Present it in question form.
Explain why it is compelling to you.
I am interested in the Barbie controversy because, like many girls growing up in America, I was obsessed with Barbie when I was a child. Now, as a college student, I am very interested in female icons and their role in self-image development. I also have to fight the voices in my head telling me that I am too short and too fat, and I am not sure exactly where these voices have come from.
Describe what you already know about it.
I know that the Barbie doll product is pervasive in American society. I have never met a woman or girl who has not played with at least one Barbie. Barbie’s image has appeared in McDonald’s Happy Meals, in computer programs, on her own clothing line, on school supplies, and in every major American store with a toy section.
Explain what more you need to learn.
I need to do more research on the validity of the claim that Barbie affects girls’ self-images either detrimentally or positively. I would like to explore the pervasiveness of Barbie internationally and compare the domestic sales figures to the international sales figures. If Barbie proves to be a detriment to girls’ self-images, I would like to seek out some proposed solutions and discuss their feasibility.
· F. Before You Write: Finding Compelling Issues for Future Argument Papers (Page 33)
The objective is to make a list of the issues that interest you so that you can draw possible topics from this list for future argument papers.

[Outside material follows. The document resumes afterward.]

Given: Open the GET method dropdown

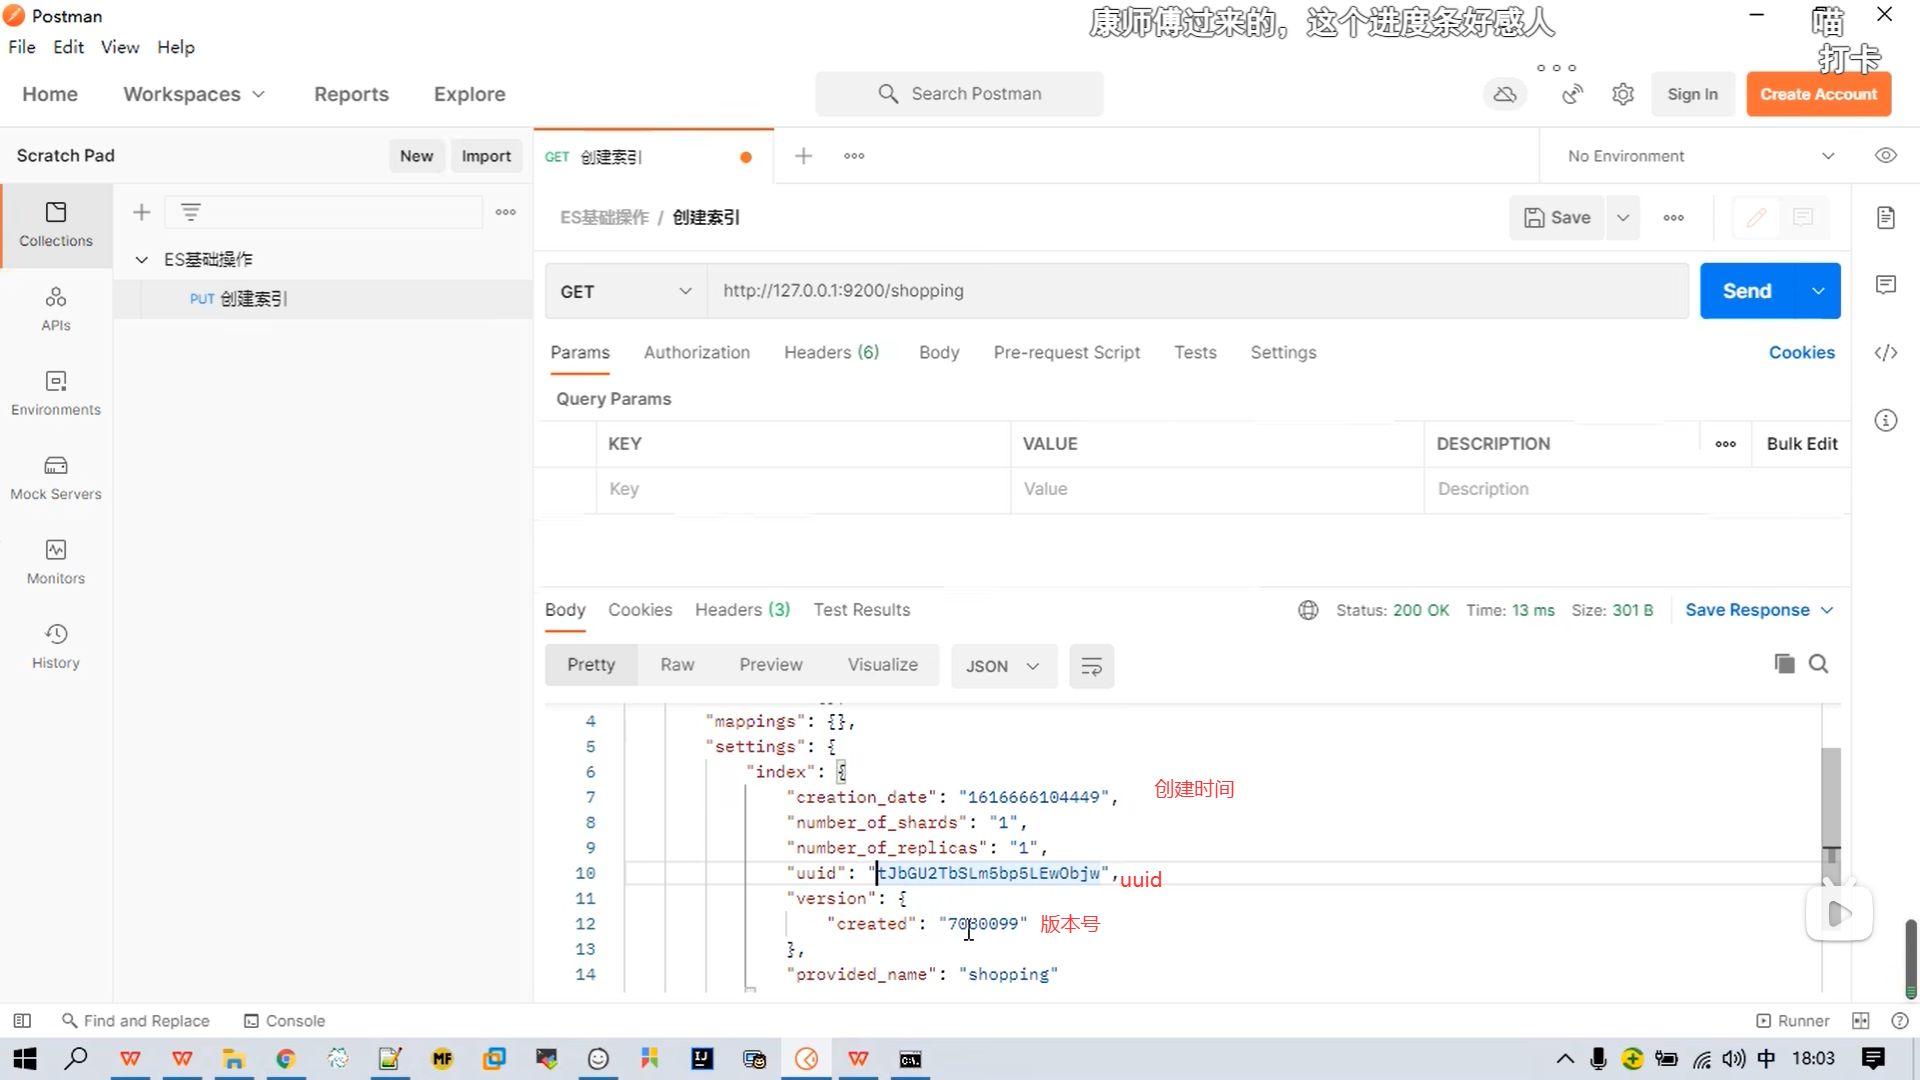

2. Report on these issues. Individuals or pairs of students should select from this list of issues until they have all been assigned. Then follow these instructions to prepare a report for the class.
a. Identify the content of the issue. What is it about? What key questions does it raise?
b. Describe the rhetorical situation for each.
c. Give a two-minute oral report in which you identify and describe the key aspects of this issue.
3. Find “your” issues. Most students have issues that they really care about. What are yours? Think about what has affected you in the past. Think about your pet peeves. Think about recent news items on television, in the newspaper, or online that have raised issues for you. Make a class list of the issues that concern you and the other students in your class.
4. Identify campus issues. What issues on campus concern you? What could be changed at your college to improve student life and learning? Make a class list.
· G. Before You Write: Applying the Twelve Tests
Before you write about an issue, apply the twelve tests of an arguable issue that appear in Box 1.3 to make certain that it is arguable. If all of your answers are yes, you will be able to work with your issue productively. If any of your answers are no, you may want to modify your issue or switch to another one.